We know that $\sum_{n=1}^\infty \frac{z^n}{n}$ converges if $|z|=1$ except when $z=1$. From this it is simple to construct another series that converges whenever $z$ is a $m$th root of unity, where $m < M$ for some $M$, with $\sum_{m=1}^M \sum_{n=1}^\infty \frac{z^{mn}}{n}$.
Is it possible to construct a sum that diverges whenever $z$ is any root of unity? I suspect that $\sum_{m=1}^\infty \sum_{n=1}^\infty \frac{z^{mn}}{n}$ is not actually a convergent series and thus naively taking the limit of the above series will not work.
Update: How about the series $\sum_{m=1}^\infty \sum_{n=1}^\infty \frac{z^{mn}}{nm}$? This one diverges for $\arg z/2\pi$ irrational, but I expect that it should converge otherwise. If not, how about $m!$ in the denominator?

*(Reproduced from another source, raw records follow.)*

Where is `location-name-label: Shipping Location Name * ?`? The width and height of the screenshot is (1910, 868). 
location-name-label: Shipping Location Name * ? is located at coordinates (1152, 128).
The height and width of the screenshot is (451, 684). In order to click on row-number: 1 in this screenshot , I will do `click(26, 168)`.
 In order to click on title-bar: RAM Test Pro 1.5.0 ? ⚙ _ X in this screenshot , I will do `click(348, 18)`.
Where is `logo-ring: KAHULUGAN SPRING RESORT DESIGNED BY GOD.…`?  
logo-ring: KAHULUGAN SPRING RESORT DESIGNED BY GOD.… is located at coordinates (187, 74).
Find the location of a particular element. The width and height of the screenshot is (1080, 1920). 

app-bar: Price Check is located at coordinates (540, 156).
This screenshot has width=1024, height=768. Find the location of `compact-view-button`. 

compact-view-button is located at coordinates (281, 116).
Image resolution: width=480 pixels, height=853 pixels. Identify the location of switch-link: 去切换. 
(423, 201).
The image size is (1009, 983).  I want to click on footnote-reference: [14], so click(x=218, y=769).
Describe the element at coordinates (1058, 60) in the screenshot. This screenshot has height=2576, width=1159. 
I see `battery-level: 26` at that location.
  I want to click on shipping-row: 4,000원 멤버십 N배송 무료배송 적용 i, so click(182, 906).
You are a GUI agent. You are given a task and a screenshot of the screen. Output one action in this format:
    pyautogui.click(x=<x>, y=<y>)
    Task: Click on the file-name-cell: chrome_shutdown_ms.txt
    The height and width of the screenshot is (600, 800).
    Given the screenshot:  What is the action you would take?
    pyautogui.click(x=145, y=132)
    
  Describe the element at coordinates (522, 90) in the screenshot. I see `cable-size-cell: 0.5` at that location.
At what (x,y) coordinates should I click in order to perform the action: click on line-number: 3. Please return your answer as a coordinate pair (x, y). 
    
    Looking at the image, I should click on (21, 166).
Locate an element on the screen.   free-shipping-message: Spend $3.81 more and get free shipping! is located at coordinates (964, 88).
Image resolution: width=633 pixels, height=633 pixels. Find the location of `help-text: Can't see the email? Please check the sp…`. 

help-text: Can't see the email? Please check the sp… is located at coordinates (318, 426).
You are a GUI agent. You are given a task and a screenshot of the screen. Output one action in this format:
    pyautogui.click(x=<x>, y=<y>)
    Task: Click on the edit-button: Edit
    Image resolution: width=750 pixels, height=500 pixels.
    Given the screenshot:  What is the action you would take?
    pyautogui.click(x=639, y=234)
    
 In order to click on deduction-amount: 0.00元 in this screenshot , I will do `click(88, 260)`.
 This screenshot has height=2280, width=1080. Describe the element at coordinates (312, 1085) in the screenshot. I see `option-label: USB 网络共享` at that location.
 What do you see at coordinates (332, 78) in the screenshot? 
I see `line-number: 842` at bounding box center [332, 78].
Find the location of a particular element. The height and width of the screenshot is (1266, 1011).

Let $z= \exp(2\pi i x)$ for $x\in [0,1]$ and consider $${ \sum_{n=1}^{\infty} \frac{ z^{n!}}{n}=\sum_{n=1}^{\infty} \frac{\exp(2\pi i n! x)}{n} }.$$ If $z$ is an $m^{th}$ root of unity, i.e. if $x$ is rational, there is an $n$ such that $m|n!$, in which case the sum is eventually comparable to the divergent harmonic series. However, as explained here, we can use the high-powered Carleson's theorem to show the series converges pointwise a.e. on $[0,1]$.